There are about a dozen World War II veterans in the Chinatown American Legion Post, their leaders said, and about 200 Chinese-American veterans alive in the country today from that war.
Jack Tai said his dad was a true American success story. He worked as a cook, waiter and bartender to provide an education for his three kids. Today, the extended family, including Tai’s seven great-grandchildren, has earned educations from prominent colleges and universities. Four of them are due to enroll at Greenwich Country Day School later this year, Jack Tai said, and they have all lead productive lives.
George Tai has lived with family in Greenwich since 2008, along with another residence in Battery Park City in lower Manhattan. He moved to the Witherell, the town-owned nursing home and rehab facility, in 2019. His wife recently passed away.
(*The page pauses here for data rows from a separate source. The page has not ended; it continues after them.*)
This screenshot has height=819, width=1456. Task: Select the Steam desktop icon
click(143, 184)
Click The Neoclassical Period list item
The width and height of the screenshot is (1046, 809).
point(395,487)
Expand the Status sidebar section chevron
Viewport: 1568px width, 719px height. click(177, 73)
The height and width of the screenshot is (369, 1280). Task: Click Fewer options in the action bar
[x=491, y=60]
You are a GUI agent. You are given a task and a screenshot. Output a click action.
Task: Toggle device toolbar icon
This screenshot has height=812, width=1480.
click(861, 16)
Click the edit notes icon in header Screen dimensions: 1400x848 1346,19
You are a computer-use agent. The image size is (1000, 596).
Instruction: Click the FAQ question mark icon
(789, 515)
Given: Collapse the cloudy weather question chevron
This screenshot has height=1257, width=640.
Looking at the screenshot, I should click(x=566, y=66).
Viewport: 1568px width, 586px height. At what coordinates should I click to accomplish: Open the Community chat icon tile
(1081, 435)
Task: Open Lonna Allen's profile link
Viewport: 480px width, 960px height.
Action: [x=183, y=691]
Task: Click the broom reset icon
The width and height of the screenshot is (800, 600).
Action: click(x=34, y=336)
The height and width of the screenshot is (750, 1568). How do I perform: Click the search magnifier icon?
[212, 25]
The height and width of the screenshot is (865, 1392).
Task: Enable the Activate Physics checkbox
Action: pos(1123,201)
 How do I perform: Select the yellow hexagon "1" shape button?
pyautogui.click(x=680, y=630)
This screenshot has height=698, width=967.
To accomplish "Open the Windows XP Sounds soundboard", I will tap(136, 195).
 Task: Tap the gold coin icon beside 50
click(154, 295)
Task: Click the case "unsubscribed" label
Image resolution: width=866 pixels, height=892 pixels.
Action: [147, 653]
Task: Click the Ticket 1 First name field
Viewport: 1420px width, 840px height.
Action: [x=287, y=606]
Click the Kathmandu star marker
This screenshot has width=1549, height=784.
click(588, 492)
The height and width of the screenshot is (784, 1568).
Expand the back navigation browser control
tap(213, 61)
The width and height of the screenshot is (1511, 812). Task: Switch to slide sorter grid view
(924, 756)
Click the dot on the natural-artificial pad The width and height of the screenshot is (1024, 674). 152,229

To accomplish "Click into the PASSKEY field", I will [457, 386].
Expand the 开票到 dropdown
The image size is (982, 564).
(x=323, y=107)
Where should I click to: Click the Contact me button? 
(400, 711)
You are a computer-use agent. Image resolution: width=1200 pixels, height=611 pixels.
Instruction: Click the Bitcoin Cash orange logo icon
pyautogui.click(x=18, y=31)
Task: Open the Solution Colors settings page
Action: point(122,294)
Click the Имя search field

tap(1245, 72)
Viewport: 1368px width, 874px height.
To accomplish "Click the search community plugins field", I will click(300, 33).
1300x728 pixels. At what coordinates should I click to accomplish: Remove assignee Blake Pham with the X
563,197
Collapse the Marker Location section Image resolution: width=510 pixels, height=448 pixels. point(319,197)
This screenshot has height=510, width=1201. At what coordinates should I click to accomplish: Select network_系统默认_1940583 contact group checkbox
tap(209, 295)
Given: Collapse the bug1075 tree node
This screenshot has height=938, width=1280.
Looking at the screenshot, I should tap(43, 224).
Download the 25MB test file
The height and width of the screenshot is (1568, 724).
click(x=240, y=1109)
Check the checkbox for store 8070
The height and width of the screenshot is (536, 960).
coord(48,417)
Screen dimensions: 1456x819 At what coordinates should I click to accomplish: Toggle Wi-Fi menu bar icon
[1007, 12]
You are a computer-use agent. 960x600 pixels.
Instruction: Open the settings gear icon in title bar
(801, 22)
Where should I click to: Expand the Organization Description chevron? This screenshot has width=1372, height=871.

Jack Tai said the moment of appreciation for his dad was well-deserved. His father was first and foremost proud of his family, he said, and after that, “he’s most proud of his service to our country.”
His son said he was grateful his father took the chance in 1944 to serve in the Navy. “We wouldn’t be here without his risk-taking. … Life is about taking risks, and we’re all pleased he did,” Tai said.
Continuing, Tai said, “He worked hard — two or three jobs when I was a kid, and on weekends. Great story, coming from nothing, we grew up in a tenement in Chinatown. We’re lucky we had great parents like that. Now it’s time for giving back.”
To celebrate, the family was taking out Tai for dinner. “He loves a good hamburger,” his son said with a laugh.